**WORK INSTRUCTION:** Print the lines that run from the line with "Task: Go to ตั้งค่าการตอบกลับ" to the line with "Viewport: 589px width, 765px height.", keeping both end lines, exactly as they appear in the entries below, and nothing else.

**DATA EXTRACT:**

>>>

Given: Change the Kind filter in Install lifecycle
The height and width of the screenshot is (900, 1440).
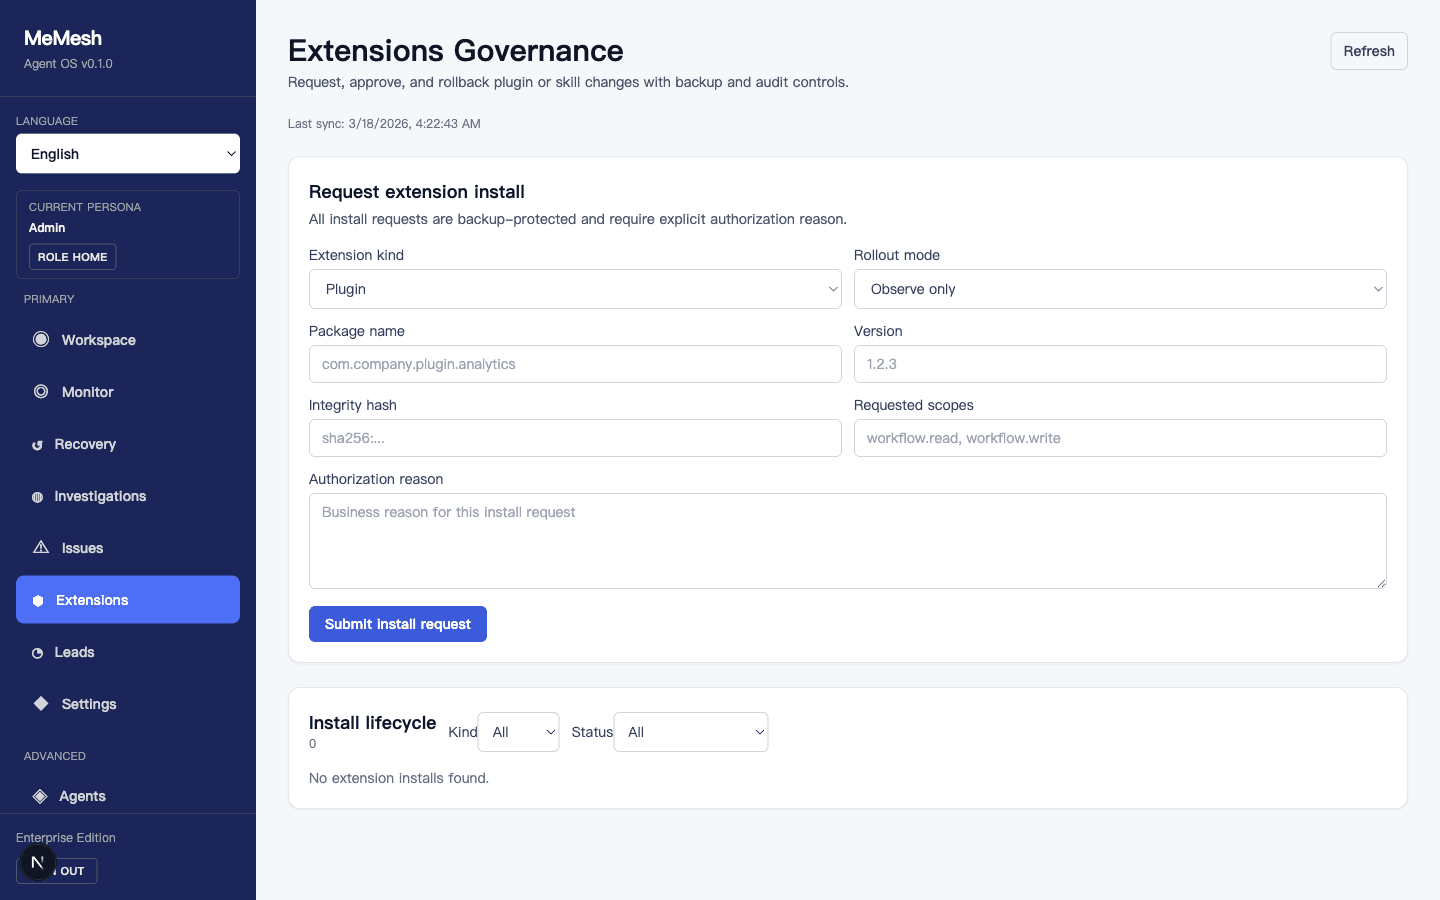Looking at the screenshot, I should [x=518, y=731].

<<<
>>>

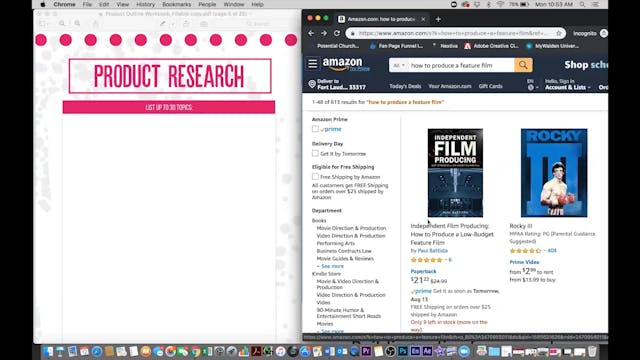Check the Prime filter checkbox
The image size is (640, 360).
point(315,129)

<<<
>>>

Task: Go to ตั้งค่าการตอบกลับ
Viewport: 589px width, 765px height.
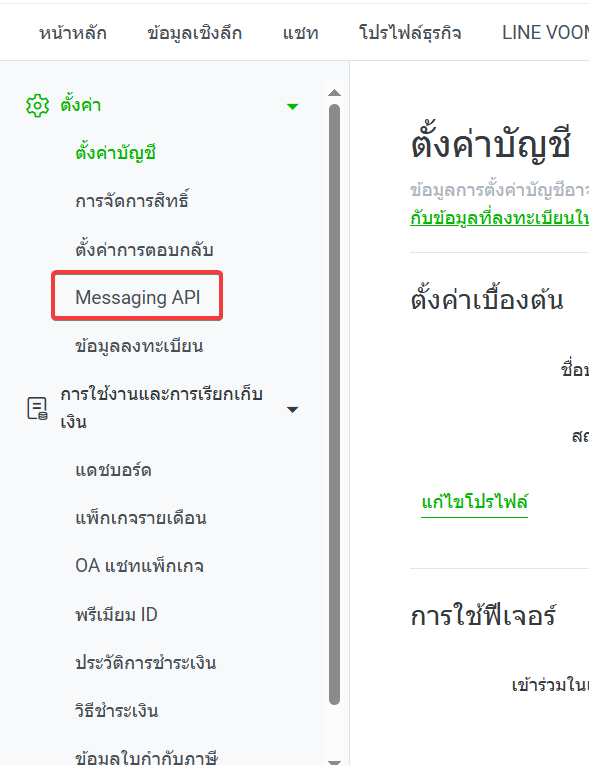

<<<

**SOLUTION TO THIS TASK:**
Task: Go to ตั้งค่าการตอบกลับ
Viewport: 589px width, 765px height.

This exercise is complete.